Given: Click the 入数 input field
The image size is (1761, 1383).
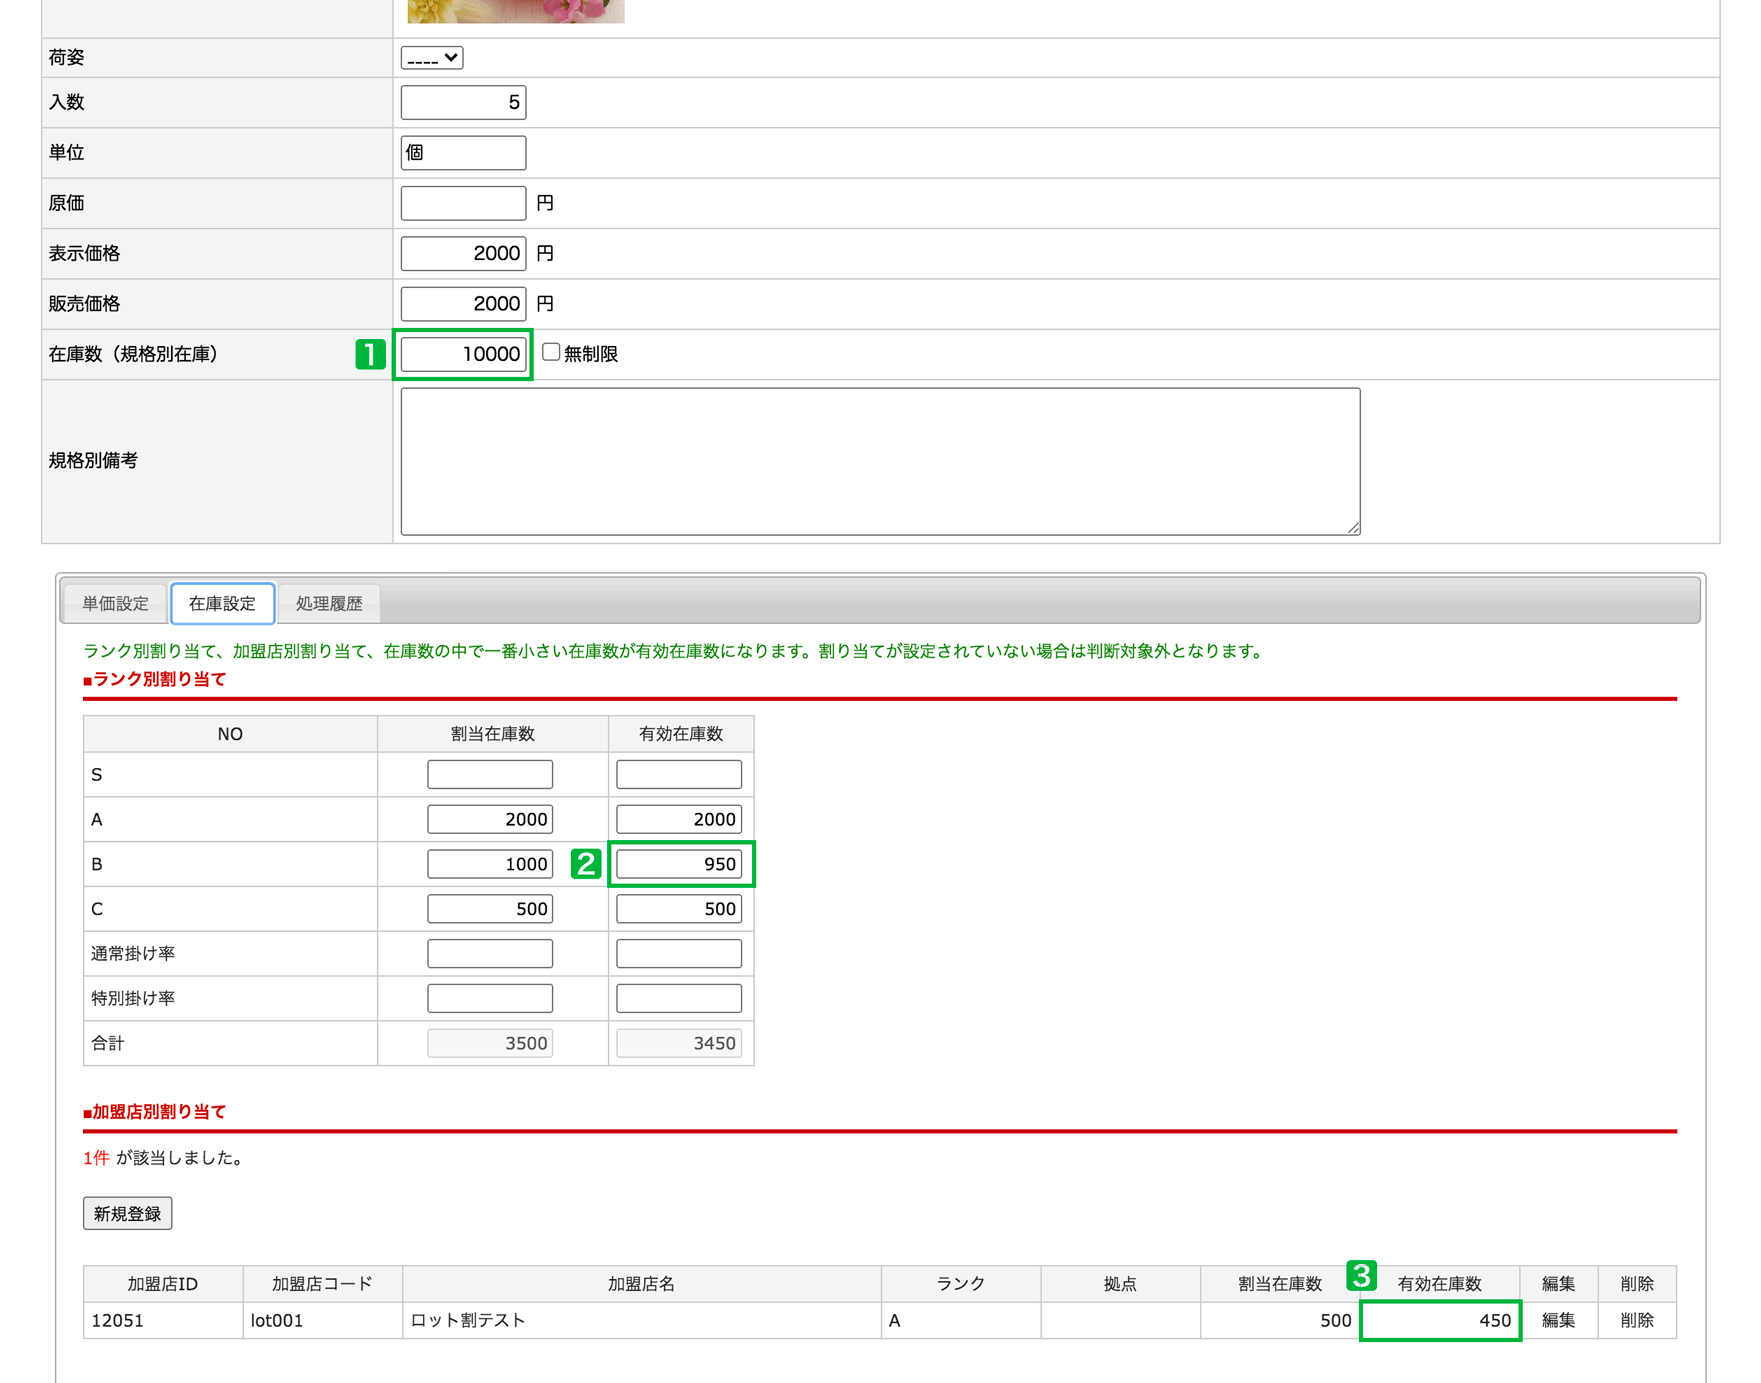Looking at the screenshot, I should [x=463, y=102].
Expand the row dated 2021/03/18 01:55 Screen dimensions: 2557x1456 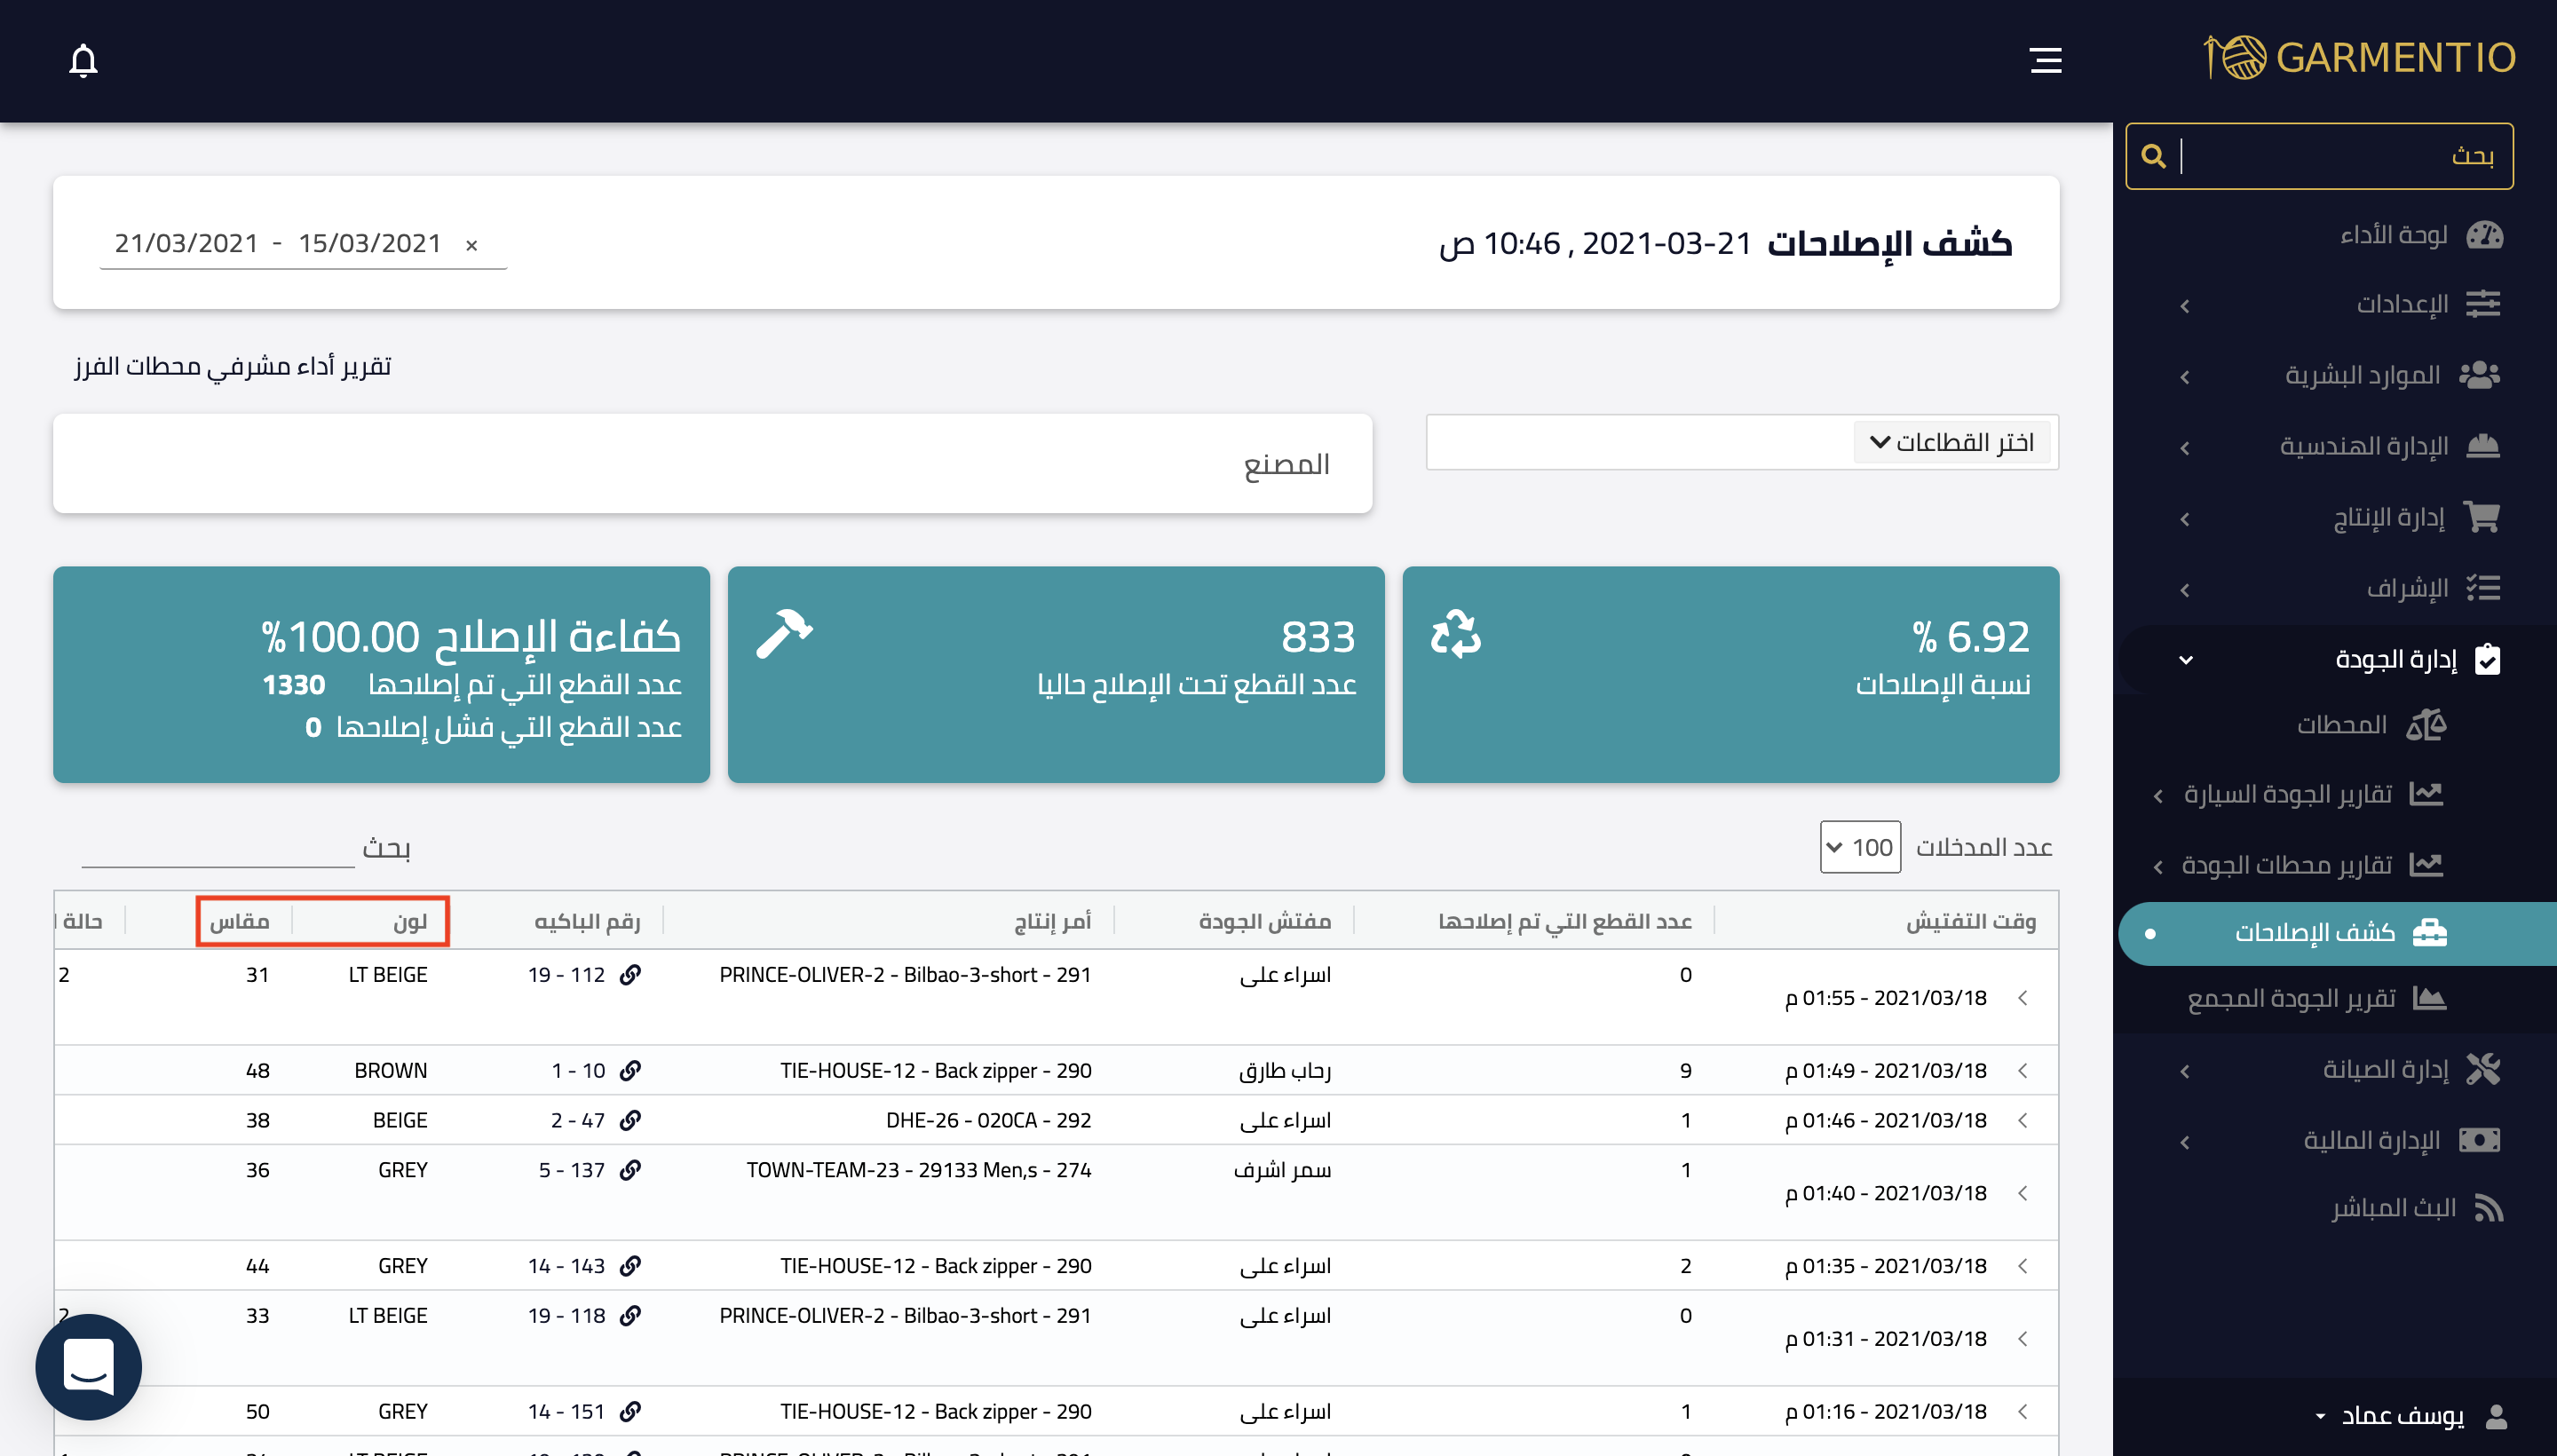point(2022,997)
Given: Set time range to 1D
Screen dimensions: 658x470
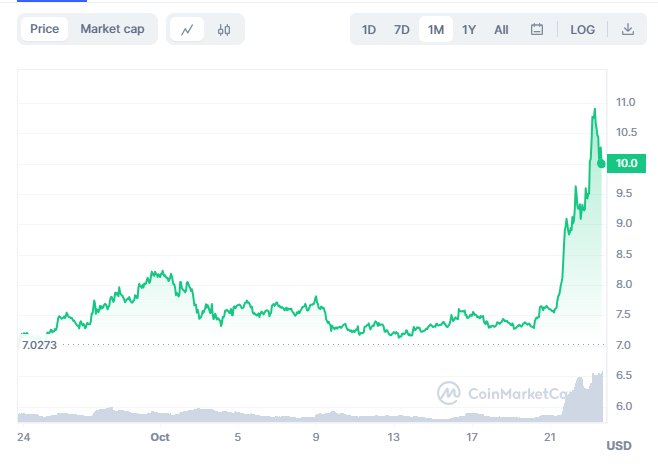Looking at the screenshot, I should [369, 29].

____

Directions for this task
Determine how many lines in the data include "Given", and let the answer be that number alone.

Answer for this exercise
2